▸ **Supplied data**:
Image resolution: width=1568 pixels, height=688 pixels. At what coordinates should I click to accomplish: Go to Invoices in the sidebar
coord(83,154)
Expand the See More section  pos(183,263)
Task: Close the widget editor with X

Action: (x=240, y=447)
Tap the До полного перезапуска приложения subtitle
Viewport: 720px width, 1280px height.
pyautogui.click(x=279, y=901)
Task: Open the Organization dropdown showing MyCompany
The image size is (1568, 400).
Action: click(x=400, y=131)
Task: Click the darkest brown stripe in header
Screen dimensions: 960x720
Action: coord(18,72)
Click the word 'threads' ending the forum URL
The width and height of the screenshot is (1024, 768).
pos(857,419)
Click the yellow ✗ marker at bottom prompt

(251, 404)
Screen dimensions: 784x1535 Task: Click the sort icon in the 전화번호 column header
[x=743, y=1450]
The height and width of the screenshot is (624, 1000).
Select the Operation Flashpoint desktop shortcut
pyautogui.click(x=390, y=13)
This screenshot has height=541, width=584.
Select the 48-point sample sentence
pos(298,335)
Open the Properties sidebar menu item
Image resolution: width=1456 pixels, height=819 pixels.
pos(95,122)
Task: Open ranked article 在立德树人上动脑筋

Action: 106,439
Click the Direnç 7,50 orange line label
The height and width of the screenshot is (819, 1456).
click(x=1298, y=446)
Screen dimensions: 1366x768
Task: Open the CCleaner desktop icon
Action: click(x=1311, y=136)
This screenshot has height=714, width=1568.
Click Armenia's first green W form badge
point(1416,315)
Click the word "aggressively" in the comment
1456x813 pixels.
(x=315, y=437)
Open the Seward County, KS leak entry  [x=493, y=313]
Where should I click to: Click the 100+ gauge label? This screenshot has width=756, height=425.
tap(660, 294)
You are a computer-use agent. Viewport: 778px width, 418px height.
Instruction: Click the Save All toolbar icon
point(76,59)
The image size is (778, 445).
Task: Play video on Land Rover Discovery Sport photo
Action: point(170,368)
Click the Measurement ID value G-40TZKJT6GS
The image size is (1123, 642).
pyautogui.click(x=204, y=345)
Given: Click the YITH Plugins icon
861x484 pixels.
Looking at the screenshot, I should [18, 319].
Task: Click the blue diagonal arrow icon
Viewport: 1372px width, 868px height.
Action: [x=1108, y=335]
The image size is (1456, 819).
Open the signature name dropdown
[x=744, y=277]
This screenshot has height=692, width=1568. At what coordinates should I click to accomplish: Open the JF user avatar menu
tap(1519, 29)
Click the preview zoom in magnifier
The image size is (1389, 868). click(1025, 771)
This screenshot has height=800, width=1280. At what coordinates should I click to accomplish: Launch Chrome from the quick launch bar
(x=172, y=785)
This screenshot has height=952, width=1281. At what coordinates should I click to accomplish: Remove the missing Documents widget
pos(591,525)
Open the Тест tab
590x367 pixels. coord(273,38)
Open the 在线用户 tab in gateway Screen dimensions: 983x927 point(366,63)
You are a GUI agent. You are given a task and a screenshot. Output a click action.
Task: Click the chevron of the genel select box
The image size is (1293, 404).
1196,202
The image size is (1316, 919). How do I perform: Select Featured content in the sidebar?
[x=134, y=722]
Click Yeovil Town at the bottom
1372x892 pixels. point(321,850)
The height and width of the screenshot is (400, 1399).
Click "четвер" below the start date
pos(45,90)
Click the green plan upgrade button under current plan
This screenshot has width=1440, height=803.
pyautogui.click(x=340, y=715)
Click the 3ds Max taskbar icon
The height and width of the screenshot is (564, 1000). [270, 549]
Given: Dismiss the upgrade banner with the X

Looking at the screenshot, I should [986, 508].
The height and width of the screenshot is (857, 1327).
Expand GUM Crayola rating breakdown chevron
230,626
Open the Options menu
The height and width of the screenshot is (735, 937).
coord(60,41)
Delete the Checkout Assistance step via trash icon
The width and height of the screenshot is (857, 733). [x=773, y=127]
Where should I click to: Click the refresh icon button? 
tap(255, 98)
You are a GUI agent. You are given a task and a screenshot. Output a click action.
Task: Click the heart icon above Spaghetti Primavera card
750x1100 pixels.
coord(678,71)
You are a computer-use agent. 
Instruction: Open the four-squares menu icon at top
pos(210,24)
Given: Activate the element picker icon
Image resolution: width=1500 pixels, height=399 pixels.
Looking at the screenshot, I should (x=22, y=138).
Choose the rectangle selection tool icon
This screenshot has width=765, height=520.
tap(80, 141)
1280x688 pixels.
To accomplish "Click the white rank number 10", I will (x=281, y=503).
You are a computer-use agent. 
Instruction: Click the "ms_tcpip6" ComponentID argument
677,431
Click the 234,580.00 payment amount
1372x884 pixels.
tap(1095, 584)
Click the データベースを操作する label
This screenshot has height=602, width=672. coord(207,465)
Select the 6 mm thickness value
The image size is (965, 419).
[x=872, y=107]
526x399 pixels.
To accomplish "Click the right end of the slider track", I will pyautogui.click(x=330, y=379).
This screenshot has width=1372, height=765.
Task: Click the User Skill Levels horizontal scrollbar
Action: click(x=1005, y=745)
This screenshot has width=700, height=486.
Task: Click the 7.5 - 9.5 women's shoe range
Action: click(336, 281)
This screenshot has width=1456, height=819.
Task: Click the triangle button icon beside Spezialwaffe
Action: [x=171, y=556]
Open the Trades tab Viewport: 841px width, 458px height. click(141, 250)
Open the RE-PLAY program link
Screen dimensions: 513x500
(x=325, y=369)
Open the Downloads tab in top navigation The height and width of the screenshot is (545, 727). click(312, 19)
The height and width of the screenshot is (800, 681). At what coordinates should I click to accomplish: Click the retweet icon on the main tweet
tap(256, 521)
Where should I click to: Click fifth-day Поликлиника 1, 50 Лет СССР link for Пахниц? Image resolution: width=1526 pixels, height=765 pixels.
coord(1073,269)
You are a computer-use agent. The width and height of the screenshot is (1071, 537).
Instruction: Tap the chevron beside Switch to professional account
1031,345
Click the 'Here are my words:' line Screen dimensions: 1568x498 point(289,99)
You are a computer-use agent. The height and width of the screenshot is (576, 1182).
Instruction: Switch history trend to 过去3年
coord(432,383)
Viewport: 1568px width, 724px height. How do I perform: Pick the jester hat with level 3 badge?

▸ **Directions for this task**: Format the part of the listing that opens with the line containing "Task: Click the blue diagonal arrow icon" and closes with the line containing "pyautogui.click(x=340, y=715)" as a two-column CSV with the headers action and coordinates, one row for each action paired with its answer. Put each value in a single quoted field, replacing line breaks with spaces.

▸ **Written answer**:
action,coordinates
"Task: Click the blue diagonal arrow icon Viewport: 1372px width, 868px height.","Action: [x=1108, y=335]"
"The image size is (1456, 819). Open the signature name dropdown","[x=744, y=277]"
"This screenshot has height=692, width=1568. At what coordinates should I click to accomplish: Open the JF user avatar menu","tap(1519, 29)"
"Click the preview zoom in magnifier","The image size is (1389, 868). click(1025, 771)"
"This screenshot has height=800, width=1280. At what coordinates should I click to accomplish: Launch Chrome from the quick launch bar","(x=172, y=785)"
"This screenshot has height=952, width=1281. At what coordinates should I click to accomplish: Remove the missing Documents widget","pos(591,525)"
"Open the Тест tab","590x367 pixels. coord(273,38)"
"Open the 在线用户 tab in gateway Screen dimensions: 983x927","point(366,63)"
"You are a GUI agent. You are given a task and a screenshot. Output a click action. Task: Click the chevron of the genel select box The image size is (1293, 404).","1196,202"
"The image size is (1316, 919). How do I perform: Select Featured content in the sidebar?","[x=134, y=722]"
"Click Yeovil Town at the bottom","1372x892 pixels. point(321,850)"
"The height and width of the screenshot is (400, 1399). Click ""четвер"" below the start date","pos(45,90)"
"Click the green plan upgrade button under current plan This screenshot has width=1440, height=803.","pyautogui.click(x=340, y=715)"